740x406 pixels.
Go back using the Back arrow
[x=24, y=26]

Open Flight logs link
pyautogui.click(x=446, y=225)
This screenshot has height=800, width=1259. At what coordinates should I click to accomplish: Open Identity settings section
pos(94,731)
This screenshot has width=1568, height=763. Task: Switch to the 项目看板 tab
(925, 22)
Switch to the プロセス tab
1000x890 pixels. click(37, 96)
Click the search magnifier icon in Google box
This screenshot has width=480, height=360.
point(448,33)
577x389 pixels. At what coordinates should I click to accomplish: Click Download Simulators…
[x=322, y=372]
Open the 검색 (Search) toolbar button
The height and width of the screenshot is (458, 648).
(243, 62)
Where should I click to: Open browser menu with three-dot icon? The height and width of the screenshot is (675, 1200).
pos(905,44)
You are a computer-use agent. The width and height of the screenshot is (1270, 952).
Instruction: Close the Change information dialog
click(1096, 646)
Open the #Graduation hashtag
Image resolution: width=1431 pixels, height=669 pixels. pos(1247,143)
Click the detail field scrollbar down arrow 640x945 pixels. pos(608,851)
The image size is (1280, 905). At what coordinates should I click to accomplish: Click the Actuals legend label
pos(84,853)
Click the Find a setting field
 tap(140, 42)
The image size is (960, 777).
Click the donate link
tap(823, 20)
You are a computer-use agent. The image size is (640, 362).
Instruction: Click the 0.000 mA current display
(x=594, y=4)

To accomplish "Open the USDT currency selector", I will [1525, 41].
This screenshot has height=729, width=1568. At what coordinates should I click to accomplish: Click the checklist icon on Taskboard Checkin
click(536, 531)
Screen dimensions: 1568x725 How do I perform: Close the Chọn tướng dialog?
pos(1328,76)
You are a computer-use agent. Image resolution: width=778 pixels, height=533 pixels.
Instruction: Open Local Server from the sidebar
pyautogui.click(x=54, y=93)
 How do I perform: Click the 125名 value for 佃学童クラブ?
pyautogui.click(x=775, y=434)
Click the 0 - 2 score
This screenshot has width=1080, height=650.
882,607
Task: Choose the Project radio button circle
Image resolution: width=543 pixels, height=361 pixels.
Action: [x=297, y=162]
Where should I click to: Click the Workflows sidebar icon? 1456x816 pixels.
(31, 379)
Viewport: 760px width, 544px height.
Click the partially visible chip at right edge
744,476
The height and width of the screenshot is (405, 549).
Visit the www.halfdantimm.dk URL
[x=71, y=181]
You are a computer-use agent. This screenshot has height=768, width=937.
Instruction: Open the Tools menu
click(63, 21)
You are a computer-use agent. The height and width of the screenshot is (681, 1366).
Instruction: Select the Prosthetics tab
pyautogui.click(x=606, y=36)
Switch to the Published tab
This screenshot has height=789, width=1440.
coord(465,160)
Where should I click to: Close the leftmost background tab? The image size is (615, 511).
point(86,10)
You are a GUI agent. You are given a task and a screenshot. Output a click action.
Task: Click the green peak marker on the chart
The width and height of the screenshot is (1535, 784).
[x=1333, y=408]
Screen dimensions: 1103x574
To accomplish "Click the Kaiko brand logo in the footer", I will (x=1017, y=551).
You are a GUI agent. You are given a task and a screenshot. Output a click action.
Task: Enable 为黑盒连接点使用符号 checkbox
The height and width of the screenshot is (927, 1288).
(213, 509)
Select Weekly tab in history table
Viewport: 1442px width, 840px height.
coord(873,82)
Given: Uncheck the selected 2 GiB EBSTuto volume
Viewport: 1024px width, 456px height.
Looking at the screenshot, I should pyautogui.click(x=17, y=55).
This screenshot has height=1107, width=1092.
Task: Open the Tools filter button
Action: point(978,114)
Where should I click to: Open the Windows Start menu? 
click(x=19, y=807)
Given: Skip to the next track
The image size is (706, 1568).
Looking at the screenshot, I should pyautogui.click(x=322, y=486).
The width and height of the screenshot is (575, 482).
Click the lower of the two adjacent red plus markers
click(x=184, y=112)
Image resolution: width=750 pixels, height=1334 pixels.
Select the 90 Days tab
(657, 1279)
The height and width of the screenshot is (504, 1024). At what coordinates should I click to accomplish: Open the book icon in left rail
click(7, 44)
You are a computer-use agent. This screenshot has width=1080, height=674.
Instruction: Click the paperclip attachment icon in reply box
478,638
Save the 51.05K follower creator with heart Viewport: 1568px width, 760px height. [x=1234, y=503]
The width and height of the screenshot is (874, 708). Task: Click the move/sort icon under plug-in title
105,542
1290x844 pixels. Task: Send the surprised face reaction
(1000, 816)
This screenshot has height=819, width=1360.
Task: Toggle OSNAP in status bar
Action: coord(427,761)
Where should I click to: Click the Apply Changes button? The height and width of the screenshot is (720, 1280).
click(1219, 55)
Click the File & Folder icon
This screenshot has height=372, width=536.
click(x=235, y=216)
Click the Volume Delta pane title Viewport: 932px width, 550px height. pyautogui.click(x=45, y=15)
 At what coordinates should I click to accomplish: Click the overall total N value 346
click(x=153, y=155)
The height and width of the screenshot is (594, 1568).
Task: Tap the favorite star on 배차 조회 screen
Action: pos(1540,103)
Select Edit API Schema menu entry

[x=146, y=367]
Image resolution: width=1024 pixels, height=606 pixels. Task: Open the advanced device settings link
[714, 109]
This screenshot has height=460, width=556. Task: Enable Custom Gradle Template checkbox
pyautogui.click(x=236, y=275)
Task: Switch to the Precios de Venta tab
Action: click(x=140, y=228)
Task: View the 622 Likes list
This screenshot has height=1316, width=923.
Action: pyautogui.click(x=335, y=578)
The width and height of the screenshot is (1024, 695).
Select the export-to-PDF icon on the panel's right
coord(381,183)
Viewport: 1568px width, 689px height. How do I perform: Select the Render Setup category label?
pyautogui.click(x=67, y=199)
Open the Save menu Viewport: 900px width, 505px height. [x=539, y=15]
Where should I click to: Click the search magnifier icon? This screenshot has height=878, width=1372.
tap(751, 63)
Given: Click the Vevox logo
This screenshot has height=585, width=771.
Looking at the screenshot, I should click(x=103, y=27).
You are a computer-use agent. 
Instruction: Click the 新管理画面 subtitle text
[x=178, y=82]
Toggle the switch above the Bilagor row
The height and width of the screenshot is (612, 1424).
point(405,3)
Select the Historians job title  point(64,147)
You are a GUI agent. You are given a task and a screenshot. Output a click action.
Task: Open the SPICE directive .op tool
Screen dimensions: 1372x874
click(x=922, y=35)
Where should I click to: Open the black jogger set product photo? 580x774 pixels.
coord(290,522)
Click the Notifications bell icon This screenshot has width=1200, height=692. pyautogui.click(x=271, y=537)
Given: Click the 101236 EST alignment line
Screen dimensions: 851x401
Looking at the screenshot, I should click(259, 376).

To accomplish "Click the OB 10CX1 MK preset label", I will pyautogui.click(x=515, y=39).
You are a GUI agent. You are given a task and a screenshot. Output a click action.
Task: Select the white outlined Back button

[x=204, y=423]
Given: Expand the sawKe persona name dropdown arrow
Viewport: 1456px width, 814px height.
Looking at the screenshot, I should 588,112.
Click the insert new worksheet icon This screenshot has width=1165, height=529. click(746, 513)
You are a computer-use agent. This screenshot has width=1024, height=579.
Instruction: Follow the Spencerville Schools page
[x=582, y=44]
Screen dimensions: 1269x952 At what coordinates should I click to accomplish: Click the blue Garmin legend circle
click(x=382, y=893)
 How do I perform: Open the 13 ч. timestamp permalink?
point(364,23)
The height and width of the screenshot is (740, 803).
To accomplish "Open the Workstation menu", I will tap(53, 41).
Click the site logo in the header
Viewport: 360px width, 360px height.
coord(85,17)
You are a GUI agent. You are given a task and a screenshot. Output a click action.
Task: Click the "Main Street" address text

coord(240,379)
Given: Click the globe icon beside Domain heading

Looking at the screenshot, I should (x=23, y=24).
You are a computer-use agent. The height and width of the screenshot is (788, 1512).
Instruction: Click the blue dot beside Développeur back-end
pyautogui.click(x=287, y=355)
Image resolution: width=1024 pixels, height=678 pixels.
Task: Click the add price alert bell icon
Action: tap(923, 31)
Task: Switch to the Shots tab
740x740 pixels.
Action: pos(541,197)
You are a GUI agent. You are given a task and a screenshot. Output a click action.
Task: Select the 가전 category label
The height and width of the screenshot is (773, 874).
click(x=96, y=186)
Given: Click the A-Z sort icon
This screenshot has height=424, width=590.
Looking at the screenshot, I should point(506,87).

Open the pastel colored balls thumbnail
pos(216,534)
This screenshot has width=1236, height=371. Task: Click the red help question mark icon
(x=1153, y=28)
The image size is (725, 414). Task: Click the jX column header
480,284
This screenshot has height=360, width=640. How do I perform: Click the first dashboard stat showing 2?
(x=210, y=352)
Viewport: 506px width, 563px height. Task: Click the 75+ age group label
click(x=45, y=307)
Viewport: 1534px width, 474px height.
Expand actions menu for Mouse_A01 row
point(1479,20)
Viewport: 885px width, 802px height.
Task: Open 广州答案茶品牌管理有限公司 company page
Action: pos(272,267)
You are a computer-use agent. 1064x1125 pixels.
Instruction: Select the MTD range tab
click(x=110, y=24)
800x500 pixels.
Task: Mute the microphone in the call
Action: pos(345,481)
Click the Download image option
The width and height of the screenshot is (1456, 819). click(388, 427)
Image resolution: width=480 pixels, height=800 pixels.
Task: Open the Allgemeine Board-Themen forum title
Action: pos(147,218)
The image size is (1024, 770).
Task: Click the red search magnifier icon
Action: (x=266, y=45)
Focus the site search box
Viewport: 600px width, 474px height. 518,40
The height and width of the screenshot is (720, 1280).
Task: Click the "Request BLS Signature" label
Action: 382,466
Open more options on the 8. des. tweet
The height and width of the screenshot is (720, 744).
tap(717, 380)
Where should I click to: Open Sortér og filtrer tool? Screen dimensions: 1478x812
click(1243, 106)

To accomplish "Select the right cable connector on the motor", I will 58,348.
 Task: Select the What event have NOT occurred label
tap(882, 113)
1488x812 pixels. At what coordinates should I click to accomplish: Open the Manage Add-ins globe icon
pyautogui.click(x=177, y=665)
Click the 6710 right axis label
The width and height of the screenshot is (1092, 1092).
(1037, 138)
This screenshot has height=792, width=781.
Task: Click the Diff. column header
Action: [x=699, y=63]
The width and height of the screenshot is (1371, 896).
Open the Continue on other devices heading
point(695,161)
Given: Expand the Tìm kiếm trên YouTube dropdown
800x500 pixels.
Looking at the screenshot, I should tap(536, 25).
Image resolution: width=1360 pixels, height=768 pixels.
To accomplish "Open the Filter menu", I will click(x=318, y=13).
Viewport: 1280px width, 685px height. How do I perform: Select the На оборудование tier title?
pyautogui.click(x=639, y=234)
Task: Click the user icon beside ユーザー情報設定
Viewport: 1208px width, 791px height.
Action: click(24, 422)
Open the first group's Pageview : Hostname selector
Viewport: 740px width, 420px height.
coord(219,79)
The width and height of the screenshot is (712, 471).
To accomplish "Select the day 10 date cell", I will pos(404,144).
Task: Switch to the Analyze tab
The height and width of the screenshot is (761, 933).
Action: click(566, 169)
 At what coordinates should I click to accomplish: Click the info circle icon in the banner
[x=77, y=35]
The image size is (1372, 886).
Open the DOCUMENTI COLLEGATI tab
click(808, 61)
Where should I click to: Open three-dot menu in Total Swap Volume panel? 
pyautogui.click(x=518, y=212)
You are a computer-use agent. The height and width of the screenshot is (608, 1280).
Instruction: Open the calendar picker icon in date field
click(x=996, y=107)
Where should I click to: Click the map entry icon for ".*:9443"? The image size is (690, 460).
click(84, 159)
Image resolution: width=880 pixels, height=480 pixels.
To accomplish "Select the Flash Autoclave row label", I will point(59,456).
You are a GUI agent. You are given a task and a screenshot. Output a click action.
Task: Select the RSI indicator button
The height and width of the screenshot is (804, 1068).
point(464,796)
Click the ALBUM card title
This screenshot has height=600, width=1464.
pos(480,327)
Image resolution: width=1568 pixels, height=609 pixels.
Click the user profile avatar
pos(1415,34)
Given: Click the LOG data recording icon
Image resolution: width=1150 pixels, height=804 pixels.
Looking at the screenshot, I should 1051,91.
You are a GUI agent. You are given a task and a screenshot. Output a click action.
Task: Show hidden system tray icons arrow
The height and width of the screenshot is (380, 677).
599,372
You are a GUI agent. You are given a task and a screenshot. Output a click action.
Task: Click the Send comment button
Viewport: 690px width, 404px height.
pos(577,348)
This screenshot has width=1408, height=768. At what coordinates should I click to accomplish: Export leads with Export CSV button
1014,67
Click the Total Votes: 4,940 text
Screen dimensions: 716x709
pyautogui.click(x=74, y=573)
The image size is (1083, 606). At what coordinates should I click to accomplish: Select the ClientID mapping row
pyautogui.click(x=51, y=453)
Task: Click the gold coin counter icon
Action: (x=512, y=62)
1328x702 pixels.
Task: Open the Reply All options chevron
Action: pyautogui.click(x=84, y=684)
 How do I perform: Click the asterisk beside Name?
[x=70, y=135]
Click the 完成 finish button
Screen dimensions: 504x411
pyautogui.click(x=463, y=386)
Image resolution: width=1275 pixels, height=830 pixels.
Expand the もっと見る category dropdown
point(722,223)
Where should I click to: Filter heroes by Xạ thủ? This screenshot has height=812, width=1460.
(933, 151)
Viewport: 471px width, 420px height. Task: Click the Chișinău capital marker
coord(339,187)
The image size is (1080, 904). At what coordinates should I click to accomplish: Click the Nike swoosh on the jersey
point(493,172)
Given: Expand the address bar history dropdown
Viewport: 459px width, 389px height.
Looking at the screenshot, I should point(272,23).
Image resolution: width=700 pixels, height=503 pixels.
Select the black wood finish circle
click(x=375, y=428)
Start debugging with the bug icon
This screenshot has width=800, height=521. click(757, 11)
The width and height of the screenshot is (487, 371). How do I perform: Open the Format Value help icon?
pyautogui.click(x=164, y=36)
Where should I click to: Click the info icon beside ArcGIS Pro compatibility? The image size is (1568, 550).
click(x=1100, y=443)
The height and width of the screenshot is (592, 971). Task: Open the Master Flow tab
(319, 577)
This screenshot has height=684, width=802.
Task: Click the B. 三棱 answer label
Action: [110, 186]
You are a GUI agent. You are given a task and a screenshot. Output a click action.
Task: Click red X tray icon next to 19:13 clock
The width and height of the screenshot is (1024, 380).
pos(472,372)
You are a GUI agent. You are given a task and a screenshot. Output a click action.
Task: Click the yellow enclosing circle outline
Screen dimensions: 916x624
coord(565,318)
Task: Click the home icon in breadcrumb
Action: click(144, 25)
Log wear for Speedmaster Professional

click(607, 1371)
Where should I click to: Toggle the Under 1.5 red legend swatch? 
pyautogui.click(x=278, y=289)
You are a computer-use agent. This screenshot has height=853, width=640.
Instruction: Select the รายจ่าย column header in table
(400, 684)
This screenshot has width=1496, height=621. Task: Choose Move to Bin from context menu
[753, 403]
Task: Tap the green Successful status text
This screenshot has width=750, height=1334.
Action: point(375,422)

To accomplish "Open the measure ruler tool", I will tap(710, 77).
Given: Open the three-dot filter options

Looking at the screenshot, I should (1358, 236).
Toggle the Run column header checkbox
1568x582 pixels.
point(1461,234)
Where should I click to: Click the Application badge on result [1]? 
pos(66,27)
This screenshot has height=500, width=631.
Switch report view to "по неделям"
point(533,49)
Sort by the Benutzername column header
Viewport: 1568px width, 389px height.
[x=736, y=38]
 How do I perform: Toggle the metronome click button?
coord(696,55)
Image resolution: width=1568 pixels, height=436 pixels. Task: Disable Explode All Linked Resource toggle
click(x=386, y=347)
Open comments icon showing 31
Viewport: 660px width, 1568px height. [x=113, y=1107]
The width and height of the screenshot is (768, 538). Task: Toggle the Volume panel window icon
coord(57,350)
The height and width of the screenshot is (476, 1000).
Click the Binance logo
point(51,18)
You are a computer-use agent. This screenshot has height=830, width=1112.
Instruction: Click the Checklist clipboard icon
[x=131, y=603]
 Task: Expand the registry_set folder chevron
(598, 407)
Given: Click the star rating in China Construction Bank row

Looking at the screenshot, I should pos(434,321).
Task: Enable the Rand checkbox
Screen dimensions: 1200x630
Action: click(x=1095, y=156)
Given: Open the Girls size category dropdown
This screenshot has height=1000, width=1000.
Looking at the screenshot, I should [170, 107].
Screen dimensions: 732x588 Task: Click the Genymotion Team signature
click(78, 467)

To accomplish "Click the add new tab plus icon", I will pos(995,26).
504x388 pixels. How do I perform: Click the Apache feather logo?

## What the task requires
Return only the stretch of the material above from the line holding "The height and width of the screenshot is (504, 1024)." through the line holding "The width and height of the screenshot is (1024, 695).", copied exactly.

## Answer box
The height and width of the screenshot is (504, 1024). At what coordinates should I click to accomplish: Open the book icon in left rail
click(7, 44)
You are a computer-use agent. This screenshot has width=1080, height=674.
Instruction: Click the paperclip attachment icon in reply box
478,638
Save the 51.05K follower creator with heart Viewport: 1568px width, 760px height. [x=1234, y=503]
The width and height of the screenshot is (874, 708). Task: Click the move/sort icon under plug-in title
105,542
1290x844 pixels. Task: Send the surprised face reaction
(1000, 816)
This screenshot has height=819, width=1360.
Task: Toggle OSNAP in status bar
Action: coord(427,761)
Where should I click to: Click the Apply Changes button? The height and width of the screenshot is (720, 1280).
click(1219, 55)
Click the File & Folder icon
This screenshot has height=372, width=536.
click(x=235, y=216)
Click the Volume Delta pane title Viewport: 932px width, 550px height. pyautogui.click(x=45, y=15)
 At what coordinates should I click to accomplish: Click the overall total N value 346
click(x=153, y=155)
The height and width of the screenshot is (594, 1568).
Task: Tap the favorite star on 배차 조회 screen
Action: pos(1540,103)
Select Edit API Schema menu entry

[x=146, y=367]
Image resolution: width=1024 pixels, height=606 pixels. Task: Open the advanced device settings link
[714, 109]
This screenshot has height=460, width=556. Task: Enable Custom Gradle Template checkbox
pyautogui.click(x=236, y=275)
Task: Switch to the Precios de Venta tab
Action: click(x=140, y=228)
Task: View the 622 Likes list
This screenshot has height=1316, width=923.
Action: pyautogui.click(x=335, y=578)
The width and height of the screenshot is (1024, 695).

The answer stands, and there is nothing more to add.